Wall Street edges further into record territory as trade fears lessen

Wall Street edges further into record territory as trade fears lessen

The slender advances briefly after Washington and Mexico City struck a bilateral bargain on free trade.

General views of Wall Street. (AFP pic)
NEW YORK:
US stocks were up in early morning trading, advancing further into record territory as Washington pressed ahead with talks to rewrite the North American trade pact.

The slender advances briefly pushed the broad-based S&P 500 over the 2,900 mark for the first time and followed Monday’s record closes after Washington and Mexico City struck a bilateral bargain on free trade — putting pressure on Canada to join the pact.

About an hour into the day’s trading session, the benchmark Dow Jones Industrial Average was up 0.2% at 26,103.71.

The S&P rose less than a tenth of a point at 2,899.40, while the tech-heavy Nasdaq gained 0.2% at 8,030.72.

Patrick O’Hare of Briefing.com said market participants were cheered by hopes the US Congress would ultimately bless the deal the United States, Canada and Mexico appeared to be working towards.

“For now, market participants seem to be content knowing something got done at least with Mexico,” he said.

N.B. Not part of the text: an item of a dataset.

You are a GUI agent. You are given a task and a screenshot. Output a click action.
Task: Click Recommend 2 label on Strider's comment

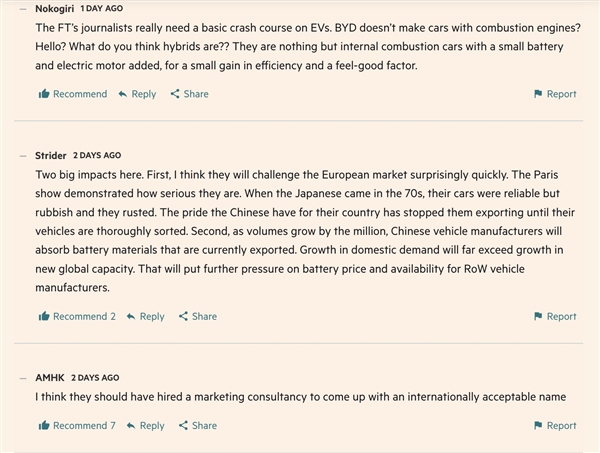84,316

Investors were also cheered by a survey showing consumer confidence was near an 18-year high, pointing to stronger consumer spending.

There was movement among retailers on Tuesday, with shoe retailer DSW soaring 23.9% after blowing past analyst expectations with earnings of 63 cents per share.

Cosmetics maker Estee Lauder also rose 2.2 percent after Morgan Stanley upgraded its stock.

But best Buy fell 6.9% despite better-than-expected earnings.